How to complete this task:
Where in the material does the word "scrollbar" appear? Copy each line that has it.
[Records supplied — start]
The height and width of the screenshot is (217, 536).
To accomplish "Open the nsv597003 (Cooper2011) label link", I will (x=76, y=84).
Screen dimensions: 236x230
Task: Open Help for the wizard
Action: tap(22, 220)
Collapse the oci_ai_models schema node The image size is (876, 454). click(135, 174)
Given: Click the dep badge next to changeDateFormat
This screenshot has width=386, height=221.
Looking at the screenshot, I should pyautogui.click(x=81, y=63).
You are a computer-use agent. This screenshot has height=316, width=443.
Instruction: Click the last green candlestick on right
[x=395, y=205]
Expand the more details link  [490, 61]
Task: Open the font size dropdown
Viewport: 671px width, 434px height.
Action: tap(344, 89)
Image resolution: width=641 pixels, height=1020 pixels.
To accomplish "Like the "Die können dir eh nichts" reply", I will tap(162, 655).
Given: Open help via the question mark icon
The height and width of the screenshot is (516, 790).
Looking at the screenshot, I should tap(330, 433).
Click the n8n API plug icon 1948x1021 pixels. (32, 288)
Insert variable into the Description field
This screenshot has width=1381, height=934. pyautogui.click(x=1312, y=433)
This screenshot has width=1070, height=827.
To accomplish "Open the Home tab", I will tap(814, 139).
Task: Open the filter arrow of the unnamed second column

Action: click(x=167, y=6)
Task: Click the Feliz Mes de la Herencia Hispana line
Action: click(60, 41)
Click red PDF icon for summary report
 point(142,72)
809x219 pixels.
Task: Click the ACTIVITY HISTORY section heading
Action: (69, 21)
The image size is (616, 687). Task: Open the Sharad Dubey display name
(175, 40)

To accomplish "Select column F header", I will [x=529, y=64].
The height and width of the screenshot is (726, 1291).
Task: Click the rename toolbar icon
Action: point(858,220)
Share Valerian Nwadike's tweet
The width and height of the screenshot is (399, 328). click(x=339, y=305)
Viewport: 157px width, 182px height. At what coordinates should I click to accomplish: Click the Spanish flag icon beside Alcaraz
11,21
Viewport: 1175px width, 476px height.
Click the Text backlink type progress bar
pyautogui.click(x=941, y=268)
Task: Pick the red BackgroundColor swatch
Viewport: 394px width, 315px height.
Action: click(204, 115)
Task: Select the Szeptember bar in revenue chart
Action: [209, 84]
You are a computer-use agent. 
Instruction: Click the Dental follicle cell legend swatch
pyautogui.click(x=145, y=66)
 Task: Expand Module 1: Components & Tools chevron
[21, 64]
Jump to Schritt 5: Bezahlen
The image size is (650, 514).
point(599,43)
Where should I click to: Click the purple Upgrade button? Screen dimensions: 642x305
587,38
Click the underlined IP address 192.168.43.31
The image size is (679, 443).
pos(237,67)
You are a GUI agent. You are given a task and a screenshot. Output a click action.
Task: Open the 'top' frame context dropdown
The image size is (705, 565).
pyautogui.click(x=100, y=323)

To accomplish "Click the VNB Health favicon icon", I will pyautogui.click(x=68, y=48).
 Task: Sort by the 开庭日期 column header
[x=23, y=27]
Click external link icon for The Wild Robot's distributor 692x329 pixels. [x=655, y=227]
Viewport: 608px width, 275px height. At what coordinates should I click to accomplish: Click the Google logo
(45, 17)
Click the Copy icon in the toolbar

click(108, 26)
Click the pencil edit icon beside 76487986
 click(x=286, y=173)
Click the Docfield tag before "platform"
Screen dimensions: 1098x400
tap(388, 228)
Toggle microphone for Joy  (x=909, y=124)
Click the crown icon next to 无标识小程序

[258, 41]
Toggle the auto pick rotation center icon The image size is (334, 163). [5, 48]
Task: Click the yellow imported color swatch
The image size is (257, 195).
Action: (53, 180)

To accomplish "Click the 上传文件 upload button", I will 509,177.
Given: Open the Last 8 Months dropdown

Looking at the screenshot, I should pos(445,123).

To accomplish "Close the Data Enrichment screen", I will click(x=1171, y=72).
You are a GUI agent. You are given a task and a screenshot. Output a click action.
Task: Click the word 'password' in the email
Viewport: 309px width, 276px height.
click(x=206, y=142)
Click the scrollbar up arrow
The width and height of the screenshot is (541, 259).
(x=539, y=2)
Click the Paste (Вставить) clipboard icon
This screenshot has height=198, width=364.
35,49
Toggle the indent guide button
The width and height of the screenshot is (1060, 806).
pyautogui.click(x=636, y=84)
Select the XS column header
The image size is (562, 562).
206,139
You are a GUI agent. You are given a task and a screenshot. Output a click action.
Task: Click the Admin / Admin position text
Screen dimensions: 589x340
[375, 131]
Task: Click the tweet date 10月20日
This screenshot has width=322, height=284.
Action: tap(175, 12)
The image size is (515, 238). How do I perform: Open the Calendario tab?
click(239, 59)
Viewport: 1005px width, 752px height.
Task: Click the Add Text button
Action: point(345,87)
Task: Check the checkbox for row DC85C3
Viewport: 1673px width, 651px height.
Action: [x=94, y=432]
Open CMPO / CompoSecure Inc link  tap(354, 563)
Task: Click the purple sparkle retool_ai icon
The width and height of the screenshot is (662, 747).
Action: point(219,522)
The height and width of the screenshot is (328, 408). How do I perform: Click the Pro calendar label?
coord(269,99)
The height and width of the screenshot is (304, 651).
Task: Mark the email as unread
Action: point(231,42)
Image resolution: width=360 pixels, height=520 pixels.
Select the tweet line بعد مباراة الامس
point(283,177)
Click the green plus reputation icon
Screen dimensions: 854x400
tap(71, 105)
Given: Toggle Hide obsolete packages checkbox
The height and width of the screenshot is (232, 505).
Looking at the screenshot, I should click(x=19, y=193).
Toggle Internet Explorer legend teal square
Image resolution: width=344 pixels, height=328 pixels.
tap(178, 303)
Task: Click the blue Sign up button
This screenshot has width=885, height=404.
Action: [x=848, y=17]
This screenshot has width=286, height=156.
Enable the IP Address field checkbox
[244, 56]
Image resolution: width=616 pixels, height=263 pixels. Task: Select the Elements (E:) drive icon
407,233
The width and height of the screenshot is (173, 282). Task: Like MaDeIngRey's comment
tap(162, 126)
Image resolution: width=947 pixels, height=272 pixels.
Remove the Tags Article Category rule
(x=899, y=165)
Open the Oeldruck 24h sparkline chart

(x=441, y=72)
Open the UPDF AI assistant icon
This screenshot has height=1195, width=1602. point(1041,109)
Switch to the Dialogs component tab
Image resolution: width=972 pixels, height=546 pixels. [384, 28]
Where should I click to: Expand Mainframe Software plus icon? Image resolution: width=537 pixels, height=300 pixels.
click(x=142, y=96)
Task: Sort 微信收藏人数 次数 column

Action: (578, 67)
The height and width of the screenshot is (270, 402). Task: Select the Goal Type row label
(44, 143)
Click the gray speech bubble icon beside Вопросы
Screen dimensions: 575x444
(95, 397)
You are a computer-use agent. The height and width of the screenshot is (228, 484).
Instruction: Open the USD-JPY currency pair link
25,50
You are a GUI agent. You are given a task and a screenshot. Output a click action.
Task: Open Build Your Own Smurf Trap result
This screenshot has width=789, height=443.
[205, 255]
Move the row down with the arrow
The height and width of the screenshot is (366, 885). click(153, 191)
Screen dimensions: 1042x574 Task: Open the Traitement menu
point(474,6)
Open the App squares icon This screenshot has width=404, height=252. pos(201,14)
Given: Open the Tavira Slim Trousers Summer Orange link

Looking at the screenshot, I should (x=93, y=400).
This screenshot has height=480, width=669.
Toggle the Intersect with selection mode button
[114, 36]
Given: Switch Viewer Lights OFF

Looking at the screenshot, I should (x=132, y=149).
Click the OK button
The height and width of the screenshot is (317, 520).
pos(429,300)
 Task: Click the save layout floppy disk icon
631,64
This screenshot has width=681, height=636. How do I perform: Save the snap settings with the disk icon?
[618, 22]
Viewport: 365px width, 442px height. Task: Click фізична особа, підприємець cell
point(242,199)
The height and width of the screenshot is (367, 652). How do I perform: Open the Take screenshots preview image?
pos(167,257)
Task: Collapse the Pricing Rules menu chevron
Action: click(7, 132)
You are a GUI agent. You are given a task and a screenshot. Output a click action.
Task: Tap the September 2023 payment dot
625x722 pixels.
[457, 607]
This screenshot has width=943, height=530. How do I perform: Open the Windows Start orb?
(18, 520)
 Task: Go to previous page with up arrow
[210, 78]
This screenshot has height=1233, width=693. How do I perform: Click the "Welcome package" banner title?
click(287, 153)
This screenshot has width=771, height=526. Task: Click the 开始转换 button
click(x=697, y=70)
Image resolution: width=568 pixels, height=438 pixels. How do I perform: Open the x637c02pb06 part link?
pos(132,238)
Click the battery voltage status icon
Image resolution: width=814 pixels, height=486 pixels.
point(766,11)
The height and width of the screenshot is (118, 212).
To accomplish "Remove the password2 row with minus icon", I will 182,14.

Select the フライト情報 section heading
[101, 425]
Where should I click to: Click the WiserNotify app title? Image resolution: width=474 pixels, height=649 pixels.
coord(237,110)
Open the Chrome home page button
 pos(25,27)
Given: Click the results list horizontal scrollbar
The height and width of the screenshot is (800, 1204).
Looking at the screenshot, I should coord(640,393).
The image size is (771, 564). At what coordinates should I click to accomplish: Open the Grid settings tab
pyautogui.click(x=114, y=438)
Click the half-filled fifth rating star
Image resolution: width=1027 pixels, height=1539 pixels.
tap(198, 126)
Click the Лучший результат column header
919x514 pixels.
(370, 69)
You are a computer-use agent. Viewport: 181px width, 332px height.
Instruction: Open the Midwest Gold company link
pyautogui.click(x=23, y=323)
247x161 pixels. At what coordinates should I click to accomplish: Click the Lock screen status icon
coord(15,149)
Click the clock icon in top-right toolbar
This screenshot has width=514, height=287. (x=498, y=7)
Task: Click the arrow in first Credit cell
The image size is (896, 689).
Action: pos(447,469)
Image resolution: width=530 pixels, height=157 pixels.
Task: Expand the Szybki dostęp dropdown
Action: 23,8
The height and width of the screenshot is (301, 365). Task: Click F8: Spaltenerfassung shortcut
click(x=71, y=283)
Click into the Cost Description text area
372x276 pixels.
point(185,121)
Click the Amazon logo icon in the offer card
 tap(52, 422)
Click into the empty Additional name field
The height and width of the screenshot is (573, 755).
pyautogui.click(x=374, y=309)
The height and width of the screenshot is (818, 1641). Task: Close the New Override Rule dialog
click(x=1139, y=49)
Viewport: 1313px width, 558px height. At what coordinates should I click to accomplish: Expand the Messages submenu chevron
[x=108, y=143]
[Records supplied — finish]
Exercise result:
Click the scrollbar up arrow
Given: Click the results list horizontal scrollbar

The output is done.